#### Problem to solve
Using the material below, copy every line where "Viewport" appears.

#### Working data

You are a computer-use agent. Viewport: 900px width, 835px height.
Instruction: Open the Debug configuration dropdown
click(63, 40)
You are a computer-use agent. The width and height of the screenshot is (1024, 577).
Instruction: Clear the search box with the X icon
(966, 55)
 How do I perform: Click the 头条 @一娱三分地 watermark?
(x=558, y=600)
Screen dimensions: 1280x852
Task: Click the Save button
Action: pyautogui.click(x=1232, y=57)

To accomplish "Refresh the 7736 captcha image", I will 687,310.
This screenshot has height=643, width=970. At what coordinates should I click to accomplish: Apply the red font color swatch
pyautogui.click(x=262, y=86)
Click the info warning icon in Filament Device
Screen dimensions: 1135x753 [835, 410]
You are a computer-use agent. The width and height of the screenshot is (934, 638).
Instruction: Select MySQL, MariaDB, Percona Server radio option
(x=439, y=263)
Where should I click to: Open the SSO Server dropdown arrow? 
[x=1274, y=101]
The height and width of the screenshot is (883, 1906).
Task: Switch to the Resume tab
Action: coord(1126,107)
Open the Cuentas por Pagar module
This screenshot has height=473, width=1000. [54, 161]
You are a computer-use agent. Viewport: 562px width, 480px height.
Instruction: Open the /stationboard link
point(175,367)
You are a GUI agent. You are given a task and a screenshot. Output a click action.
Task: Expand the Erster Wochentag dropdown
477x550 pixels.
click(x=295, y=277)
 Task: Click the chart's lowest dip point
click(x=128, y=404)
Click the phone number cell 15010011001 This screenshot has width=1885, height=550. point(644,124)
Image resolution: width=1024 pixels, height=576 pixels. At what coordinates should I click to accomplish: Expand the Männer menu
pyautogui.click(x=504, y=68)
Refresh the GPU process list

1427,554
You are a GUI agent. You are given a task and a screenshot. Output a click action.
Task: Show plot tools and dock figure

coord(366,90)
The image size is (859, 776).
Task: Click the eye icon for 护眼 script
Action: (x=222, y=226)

#### Output
You are a computer-use agent. Viewport: 900px width, 835px height.
You are a computer-use agent. Viewport: 562px width, 480px height.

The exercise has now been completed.